In tegenstelling tot de Eyja-etcetera op IJsland kun je in de buik van de Yasur binnenkijken. Handig als je scènes uit de film Joe Versus the Vulcano wilt naspelen. Niet zonder gevaar weliswaar, want de vulkaan spuwt om de zoveel minuten lavastenen en hete gassen uit. Elke bezoeker tekent, na het betalen van zo'n 20 euro, een formulier dat hij zelf verantwoordelijk is, voor als er iets gebeurt.

Het is een onvergetelijke belevenis, zomaar aan de rand van een actieve vulkaan gaan staan en naar beneden turen. Hete lavabrokken worden de lucht in geschoten en landen op enkele honderden meters van de plek waar de bezoekers staan. De schokgolven zijn zo heftig dat je ze niet alleen in je eigen buik voelt maar ze ook in de gassen en stoom van de vulkaan ziet aankomen. Spectaculair, dat wel.

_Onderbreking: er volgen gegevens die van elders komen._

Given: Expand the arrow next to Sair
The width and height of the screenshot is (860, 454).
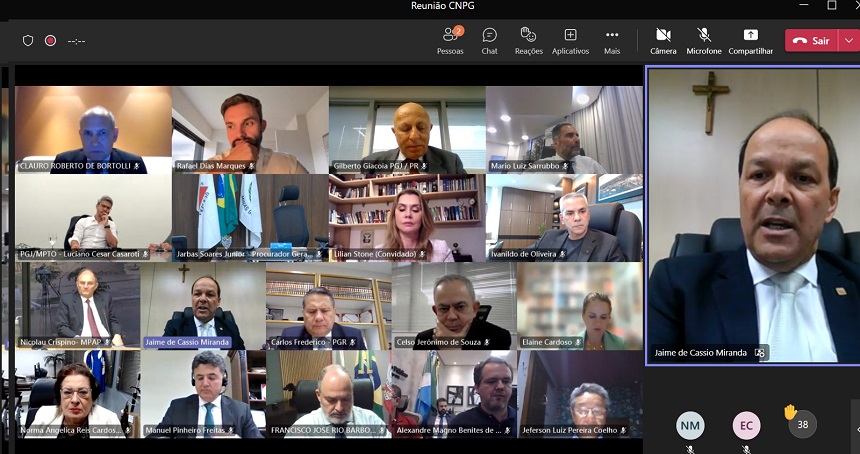Looking at the screenshot, I should tap(849, 41).

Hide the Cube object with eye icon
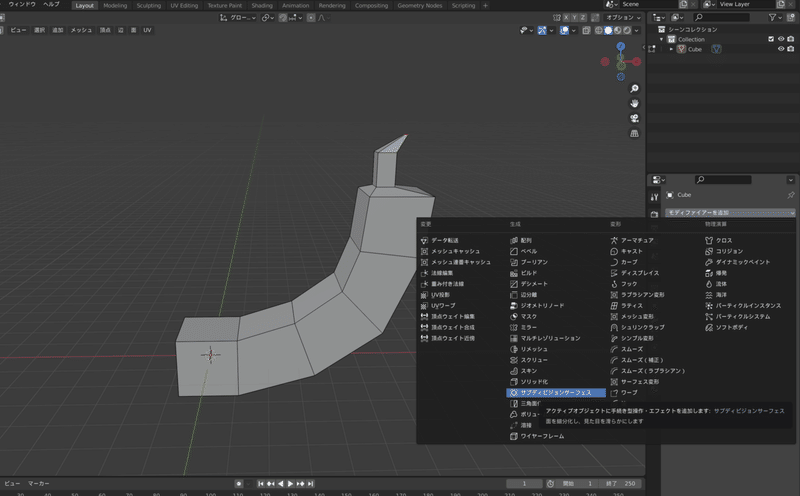point(781,49)
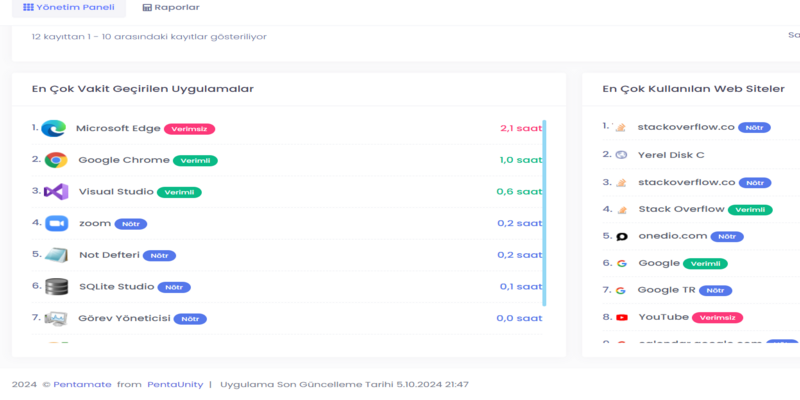
Task: Click the SQLite Studio database icon
Action: coord(56,287)
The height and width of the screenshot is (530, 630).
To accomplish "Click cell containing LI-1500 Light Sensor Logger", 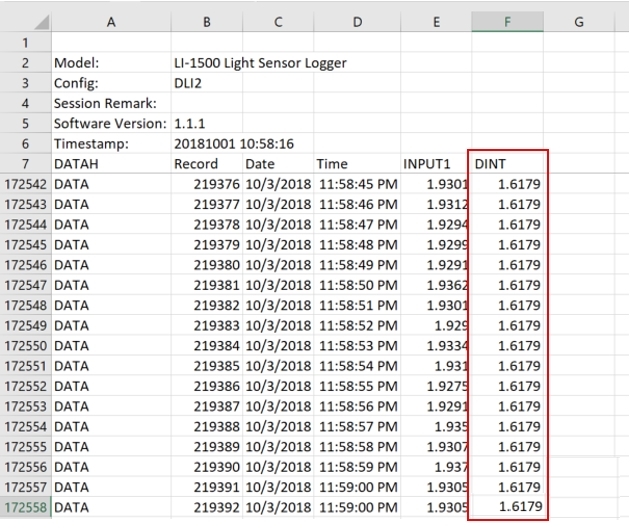I will point(260,63).
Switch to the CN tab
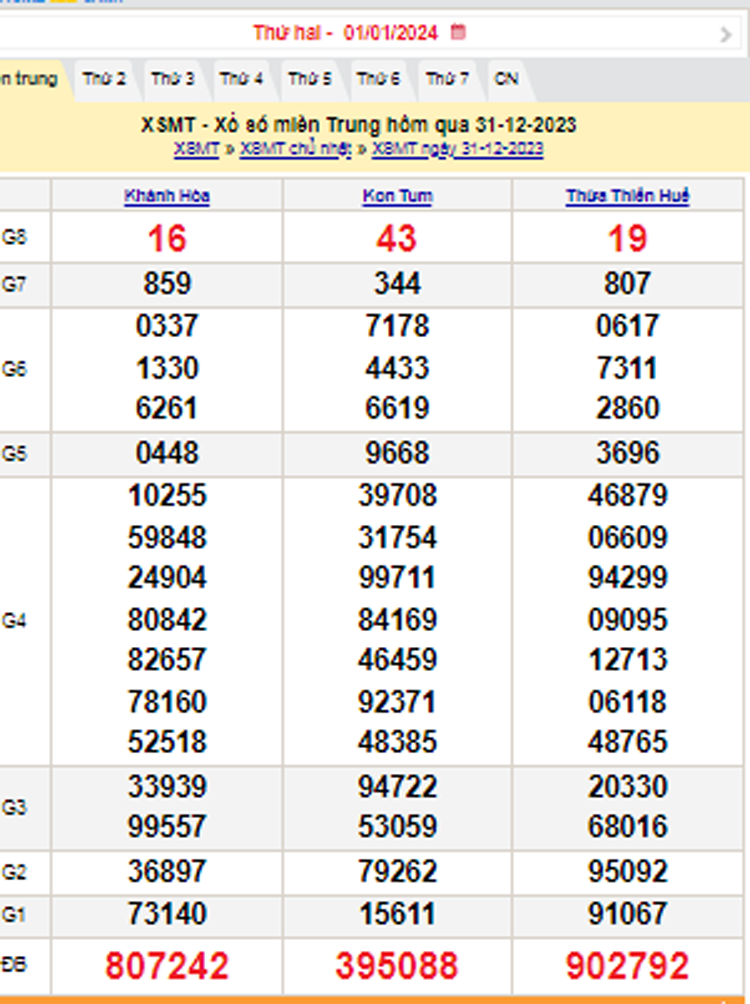 pos(507,79)
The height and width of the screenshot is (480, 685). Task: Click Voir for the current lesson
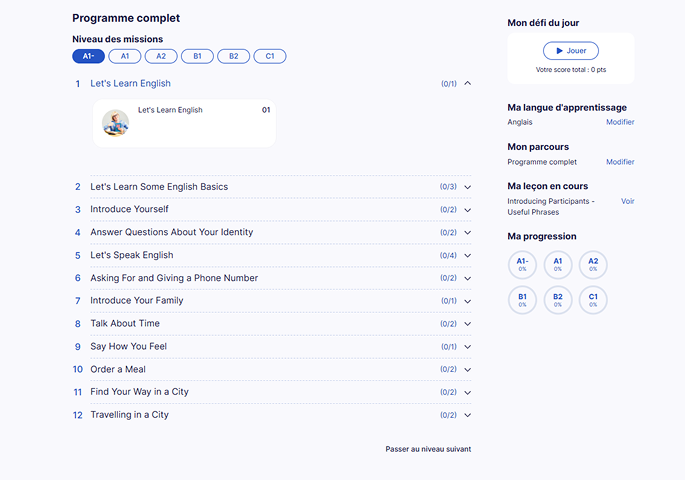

Dit is Moeder Aarde in haar meest extreme kostuum. Het doet een beetje denken aan de buitenaardse landschappen uit oude Star Trek-afleveringen. Wie naar op zijn gemak staat of zit te kijken naar dit schouwspel zonder zich zorgen te maken, is zonder twijfel betoverd door de vulkaan. De Ni-Van zullen er niet raar van opkijken.

Strooien rokje of peniskoker

In Vanuatu moet een bezoek aan een kastom (custom) village op het programma staan. Dat zijn traditionele dorpen die bezoekers welkom heten, vaak voor een kleine contributie. Misschien voelt het welkombordje iets te toeristisch aan, maar toch blijft het een mooie manier om het traditionele leven te ervaren. Op het eiland Tanna zijn er zo een paar die de moeite zijn. Neem nu het gehucht van de Epai-stam, die diep in de brousse hun dorp hebben. De chief verwelkomt de bezoekers en start de ceremonie. Vrouwen en kinderen dragen strooien rokjes en vaak niet veel meer dan dat. Maar mannen opteren voor de beruchte peniskoker van riet. De Ni-Van die in deze traditionele dorpen leven, zijn letterlijk en figuurlijk afgesloten van de moderne wereld. Een paar slimmerds weten te ontsnappen en gaan naar school of mogen misschien ooit ergens gaan werken. De rest blijft in het dorp. De mannen houden zich vooral bezig met kava drinken en filosoferen, en de vrouwen doen de rest. Emancipatie staat nog niet in het Ni-Van-woordenboek.

Wanneer de dorpsoverste na afloop met het groepje buitenlanders meelift, wordt hem gevraagd of hij iets gaat kopen of eerder verkopen op het marktje waar hij wordt afgezet. Neen, hij gaat naar het voetbal kijken in het enige dorp dat het eiland Tanna rijk is. Maar niet te lang, want straks moet hij nog drie uur naar Epai terugwandelen. Te laat komen voor het kava-uurtje zou jammer zijn, natuurlijk.